WSJ: Global Stocks Surge as US Clinches Stimulus Deal

Commentary, News



Global stocks and US futures rose, as lawmakers in Washington and the Trump administration reached a deal on an estimated $2 trillion stimulus package to limit the economic damage from the coronavirus pandemic. It will, among other things, provide direct financial checks to many Americans and drastically expand unemployment insurance.

The Context: The Dow posted its largest single-day gain since 1933 yesterday, on news that a deal was coming together. Signs of a major injection of cash into the economy appeared to give investors some solace as the US reported an uptick in confirmed Covid-19 cases and braced for unemployment claims.


Federal Reserve Taps BlackRock to Purchase Bonds for the Government

The Fed asked BlackRock to steer tens of billions of dollars in bond purchases. The firm will purchase certain mortgage-backed securities on behalf of the New York Fed and also oversee two large bond-buying programs.

Why This Matters: The tasks are a reflection of the influence of the world’s largest money manager place, but also put BlackRock in a potentially controversial position of implementing the administration’s response to the coronavirus pandemic. The firm will face significant scrutiny on how it prevents conflicts of interests.


Occidental Petroleum Cuts Pay for Staff, Executives

Occidental Petroleum is cutting salaries for its US employees by up to 30% in a bid to slash expenses, according to an internal email reviewed by the WSJ. Occidental confirmed it was taking steps to “ensure the health of the company while protecting jobs.”

The Context: The company is facing plunging oil prices, high debt from an ill-timed acquisition and falling demand due to a halt in economic activity because of the coronavirus. It said the drastic steps were necessary to weather the steep decline in oil prices. 


Coronavirus Derails Europe’s Market for Bad Loans

For the past six years, as Europe recovered from its sovereign-debt crisis, US private-equity firms and fund managers went on a buying spree for as much as €600bn in bad loans from capital-strapped banks. But now the market for nonperforming loans is in disarray.

Why This Matters: This is a sharp turn of events that could leave investors with a pile of overvalued assets and banks struggling with new sour loans on top of old. For Europe’s already fragile banks, that spells trouble.
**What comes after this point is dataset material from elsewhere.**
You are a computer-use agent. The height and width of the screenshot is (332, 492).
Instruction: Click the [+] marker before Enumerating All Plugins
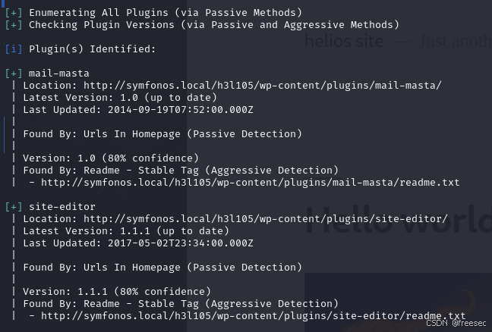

The Oil Crash Is Hitting This Investment Hard

The plunge in crude-oil prices is sending shock waves through closed-end funds tracking the energy sector, highlighting how the market turmoil is hitting products popular with ordinary investors seeking to boost returns during the long bull market.

Why This Matters: As crude prices have plummeted, hurting shares of energy companies and the market value of the funds’ holdings, several have been forced to reduce their leverage by selling securities. That has cut down on the amount of money available to pay investors, which likely will lead to funds cutting their distributions, asset managers say.


Markets Today

  • Global stocks rose as investors cheered an agreement between the Trump administration and lawmakers on a sweeping rescue deal.
  • The Stoxx Europe 600 gained 2.8%, led by shares in carmakers and financial services firms.
  • Asian shares leaped. The Nikkei 225 climbed 8%, hitting a two-week high. South Korea’s Kospi benchmark rose 5.9%
  • Futures linked to the Dow Jones Industrial Average rose almost 3%.
  • The ICE US dollar index eased 0.8%.
  • Brent crude oil futures edged lower.